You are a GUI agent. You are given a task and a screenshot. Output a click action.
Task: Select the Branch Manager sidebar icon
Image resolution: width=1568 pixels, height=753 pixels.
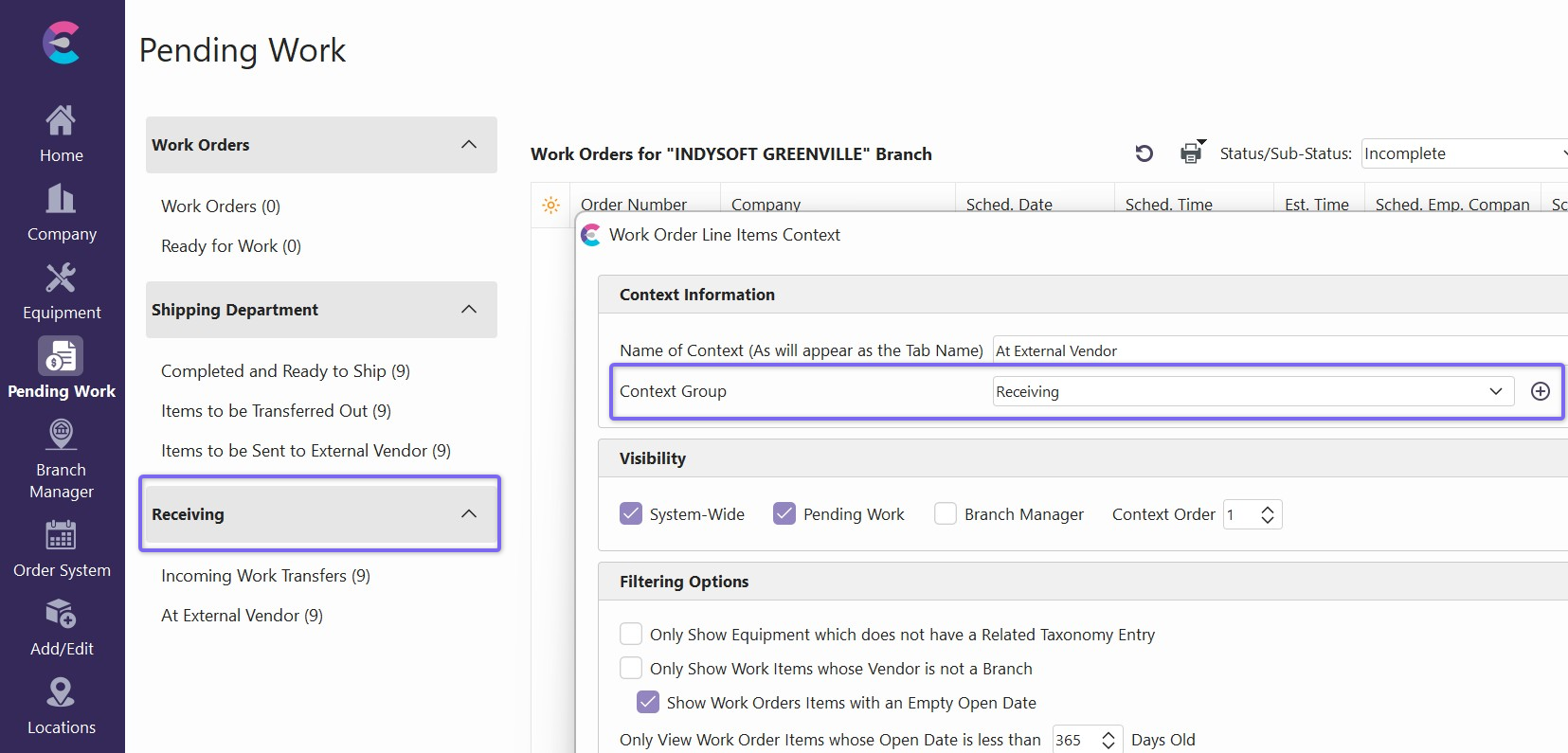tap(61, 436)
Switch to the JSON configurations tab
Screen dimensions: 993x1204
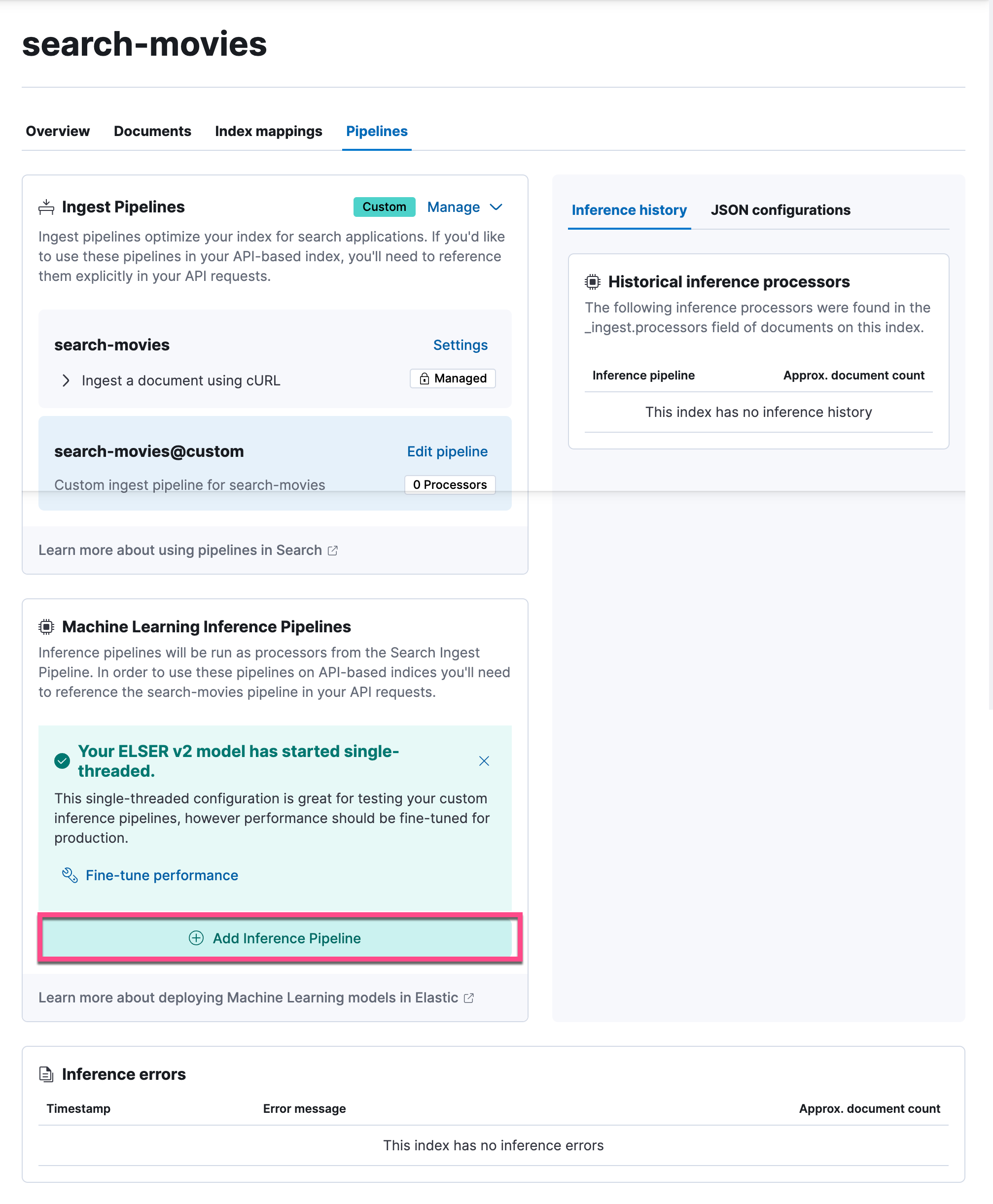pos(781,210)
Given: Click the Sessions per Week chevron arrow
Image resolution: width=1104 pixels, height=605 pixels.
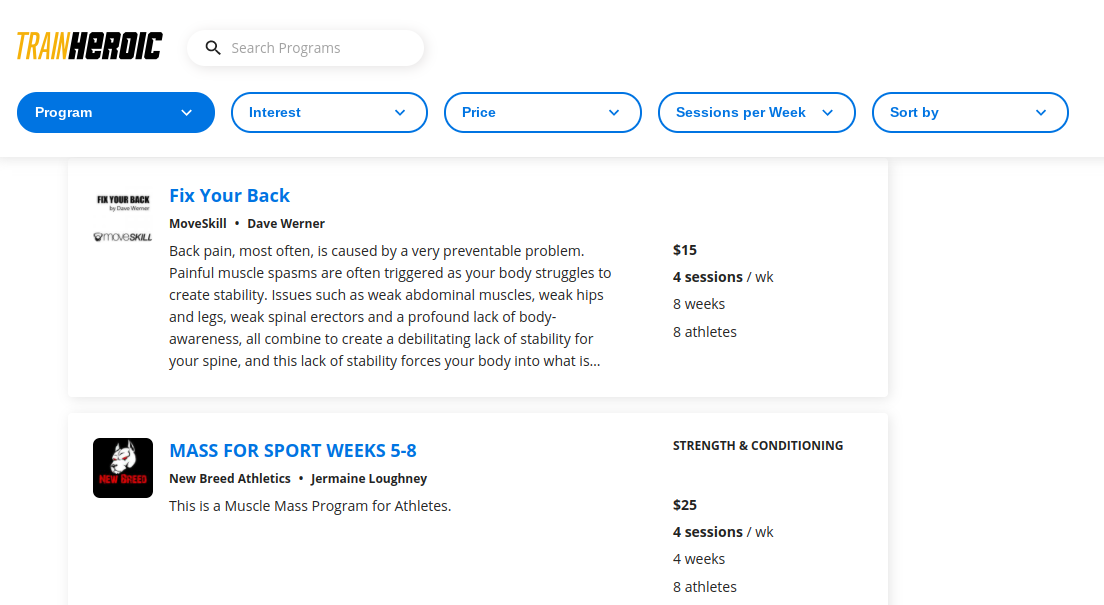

•••

## WORK TO BE COMPLETED
Produce an exact copy of the lines from the line with "Given: Click the" through the last line of the data above, both ends included. No pictures belong in it.

## RESULT OF THIS TASK
Given: Click the Sessions per Week chevron arrow
Image resolution: width=1104 pixels, height=605 pixels.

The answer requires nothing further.